Para ele, a importância disso é que os textos sagrados acabariam assumindo um aspecto identitário das religiões.


Literatura aplicada à Bíblia

Moraes acredita que faz muito mais sentido que os livros sagrados tenham sido escritos, por exemplo, depois do estabelecimento do Estado de Israel do que durante os episódios ali narrados, como a fuga do povo hebreu do Egito, sob o comando de Moisés.


"Imagina um grupo de pessoas perambulando pelo deserto. O que eles menos vão se preocupar é sentar para escrever. Quem está andando no deserto quer, na verdade, sobreviver.
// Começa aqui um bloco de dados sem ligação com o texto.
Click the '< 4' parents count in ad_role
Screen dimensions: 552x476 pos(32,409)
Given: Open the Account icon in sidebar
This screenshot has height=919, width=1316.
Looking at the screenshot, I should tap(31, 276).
Em tantos anos, eles precisavam criar uma estrutura bélica para poder tomar a terra… Ninguém estava preocupado em ficar escrevendo texto", comenta.


São Paulo escrevendo suas epístolas em pintura do século 17


"Muito provavelmente isso só foi ocorrer depois do estabelecimento de uma sociedade mais organizada", diz o pesquisador.


Mas eram ainda histórias soltas, de gêneros literários diversos, que depois acabaram sendo amarradas, costuradas, por um ou mais redatores.


Estudioso de textos sagrados, Thiago Maerki, pesquisador da Universidade Federal de São Paulo (Unifesp) e associado da Hagiography Society, dos Estados Unidos, é entusiasta da ideia de usar conhecimentos contemporâneos da literatura para procurar montar o quebra-cabeças dos documentos que compõem a Bíblia.


Segundo ele, autores como o professor americano Robert Alter, que leciona na Universidade da Califórnia, "acerta em cheio" quando propõe "o emprego de certas ferramentas da teoria literária para analisar o texto bíblico".


"Ele pensa na engenhosidade do texto, nas figuras de linguagem, nas variações do jogo de ideias, nas convenções que são usadas por cada gênero bíblico, por cada autor", afirma Maerki.


"Sempre com a preocupação de não cometer anacronismos."


Novo Testamento

A literatura também pode ser aplicada na análise dos evangelhos, os quatro livros que narram a vida de Jesus e são atribuídos a Mateus, Marcos, Lucas e João. Pesquisadora de história do cristianismo na Pontifícia Universidade Gregoriana de Roma, a vaticanista Mirticeli Medeiros defende que, sim, os autores foram mesmo esses quatro homens.


"No caso dos Evangelhos, não se contesta [a autoria], pelo menos nos estudos recentes. Lembrando que dois de seus autores, Mateus e João, foram apóstolos de Jesus. Os outros dois, Marcos e Lucas, por sua vez, construíram a narrativa colhendo os testemunhos dos apóstolos", explica.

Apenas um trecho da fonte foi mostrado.